尽管节点计算前后的名称和类型一致,两个回调函数的输出张量却不同。对于某些计算操作,输入张量也不同。
/// \brief CallBackParam defines input arguments for callback function.
struct CallBackParam {
std::string node_name; /**< node name argument */
std::string node_type; /**< node type argument */
};
/// \brief KernelCallBack defined the function pointer for callBack.
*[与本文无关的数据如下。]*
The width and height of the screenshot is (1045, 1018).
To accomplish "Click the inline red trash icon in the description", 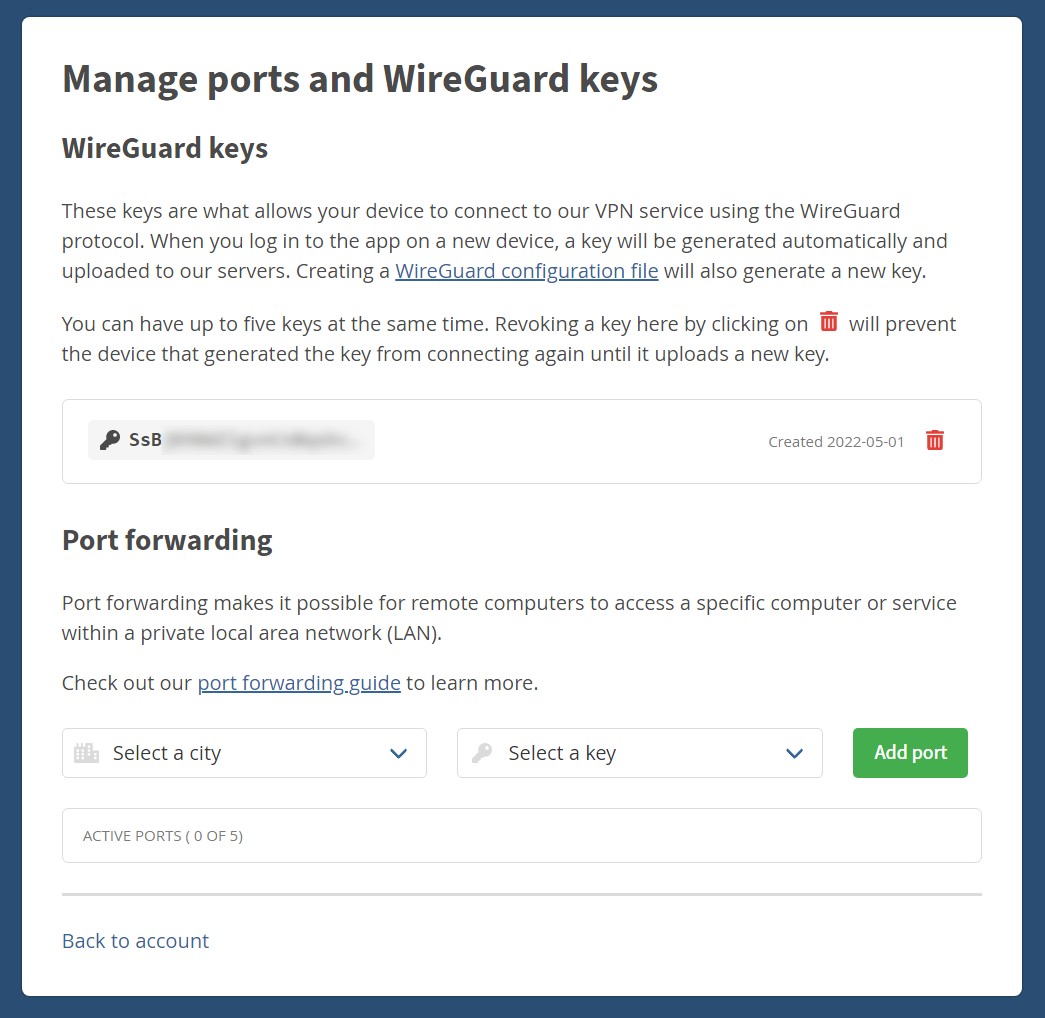I will point(829,322).
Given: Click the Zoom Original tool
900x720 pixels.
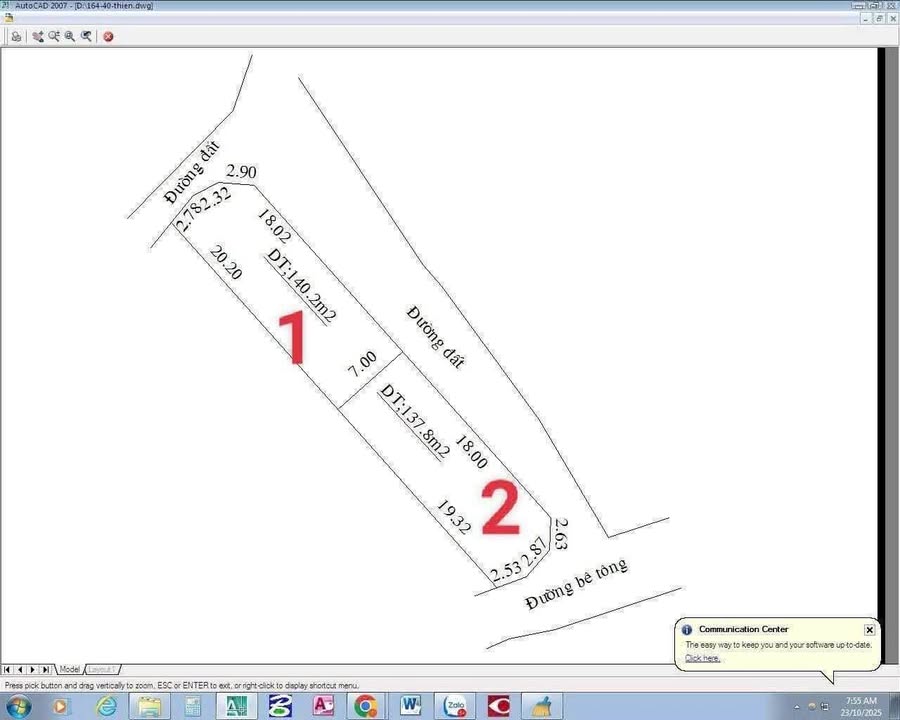Looking at the screenshot, I should (87, 36).
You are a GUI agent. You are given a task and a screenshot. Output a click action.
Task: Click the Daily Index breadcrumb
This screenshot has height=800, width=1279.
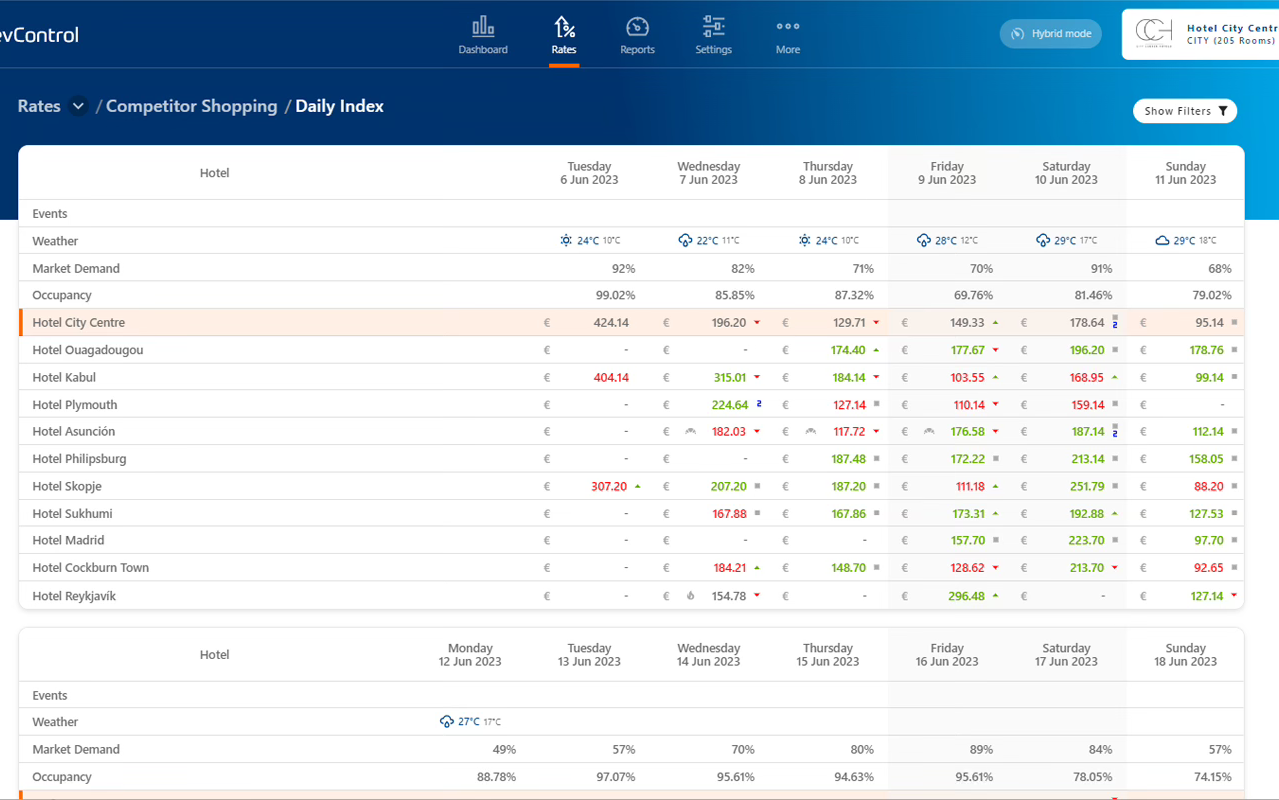pos(339,106)
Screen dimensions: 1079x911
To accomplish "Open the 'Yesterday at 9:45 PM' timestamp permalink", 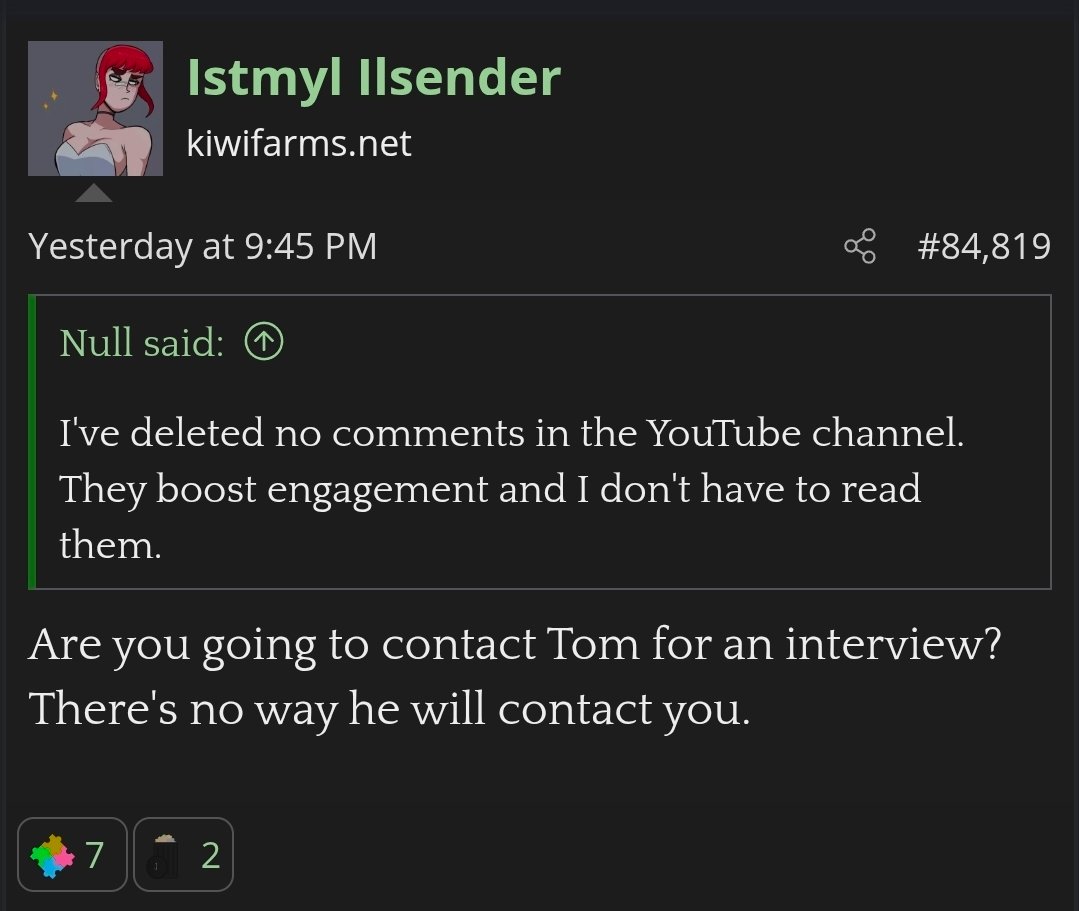I will pyautogui.click(x=202, y=246).
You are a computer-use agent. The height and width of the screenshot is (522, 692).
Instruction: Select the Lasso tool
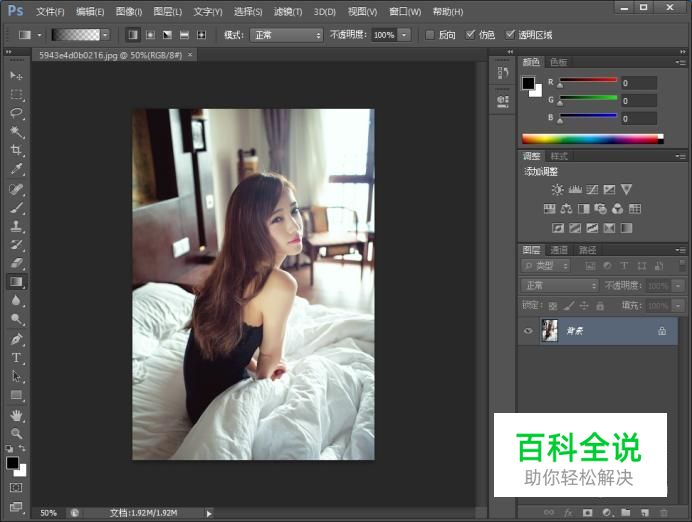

using KernelCallBack = std::function<bool(std::vector<tensor::MSTensor *> inputs,
std::vector<tensor::MSTensor *> outputs, const CallBackParam &opInfo)>;
以下代码为如何在执行训练前后使用回调函数:
// Assuming model is a valid instance of Model and that data was assigned to the input tensors
// Definition of a callback function that will be called before forwarding operator
bool before_callback(const std::vector<mindspore::tensor::MSTensor *> &inputs,
const std::vector<mindspore::tensor::MSTensor *> &outputs,
const mindspore::MSCallBackParam &call_param) {
std::cout << call_param.node_name << std::endl;
std::cout << "Before forwarding: input size is " << inputs.size() << std::endl;
return true;
};
// Definition of callback function that will be called after forwarding operator
bool after_callback(const std::vector<mindspore::tensor::MSTensor *> &inputs,
const std::vector<mindspore::tensor::MSTensor *> &outputs,
const mindspore::MSCallBackParam &call_param) {
std::cout << "After forwarding: output size is " << outputs.size() << std::endl;
return true;
};
// Hand over the callback functions to RunGraph when performing the training or inference
ret = model_->Train(epochs_, train_ds_, {&before_callback, &after_callback});
if (ret != RET_OK) {
MS_LOG(ERROR) << "Run graph failed.";
return RET_ERROR;
}
保存模型
MindSpore的Serialization
类实际调用的是ExportModel
函数,ExportModel
原型如下:
static Status ExportModel(const Model &model, ModelType model_type, const std::string &model_file,
QuantizationType quantization_type = kNoQuant, bool export_inference_only = true,
std::vector<std::string> output_tensor_name = {});
保存的模型可继续用于训练或推理。
请使用benchmark_train进行训练模型性能和精度评估。